The Care and Feeding of Plain Text

As a quick advisory, this post talks about my approaches to organizing information, as a sneaky way to introduce readers—especially those of you who don’t write software—to simple technologies that will allow you to make the most of developer tools, no matter what you actually do with your time. I’ll follow up this post on an irregular basis, introducing those tools and why you might want to care about them.

Movable type

If it feels more like a Sunday rant, well…I originally wrote the post with that in mind, but since I already published it elsewhere—meaning that I wanted to get to it soon—and news of a certain billionaire taking control of a certain social network that I use taking the logical place of this Sunday’s slot, this goes on a Wednesday, since we haven’t had a tech tip in a while.

OK, but Can We Start the Post…?

Recently looking through my various note files—notes that span stories, business ideas, project designs, blog posts, some source material, lecture notes from when I used to teach, and so forth—and noticed that about twenty-five years of these notes include more than ten million words 🎉 🤮. That doesn’t count notes that I wrote for jobs, since I’ve never kept any copies of that. In other words, it’s hard to shut me up.

Maybe of interest to some readers is that I maintain the notes (and everything else that I can) in text-based formats, when possible, a lesson that took too long for me to learn.

A Quick Story

At one of my first jobs, we started discussing the possibility of replacing large parts of the code to shift the users away from VT320 terminals and into…y’know, something more like a windowed application on a graphical operating system, like the rest of the world did. I forget why we didn’t just direct them to VT320 emulators, which was my initial recommendation to buy time while we worked on a more robust solution. That’s not important for the story, though.

EXTRACTED MATERIAL —
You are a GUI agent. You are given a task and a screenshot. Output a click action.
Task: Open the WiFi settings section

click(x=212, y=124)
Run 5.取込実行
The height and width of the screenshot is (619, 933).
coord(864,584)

OBJECTIVES —
1 > Answer these questions about the plain-text post:
(a) How many words do the note files contain in total?
(b) What kind of terminals were the users at one of the author's first jobs using?
(c) On what day of the week does the post go out?
2 > Retype the plain-text post from "As a quick advisory, this" to "care about them.".
The records can be set aside.

ANSWERS TO THE EXERCISE —
1 >
(a) More than ten million words.
(b) VT320 terminals.
(c) Wednesday.

2 >
As a quick advisory, this post talks about my approaches to organizing information, as a sneaky way to introduce readers—especially those of you who don’t write software—to simple technologies that will allow you to make the most of developer tools, no matter what you actually do with your time. I’ll follow up this post on an irregular basis, introducing those tools and why you might want to care about them.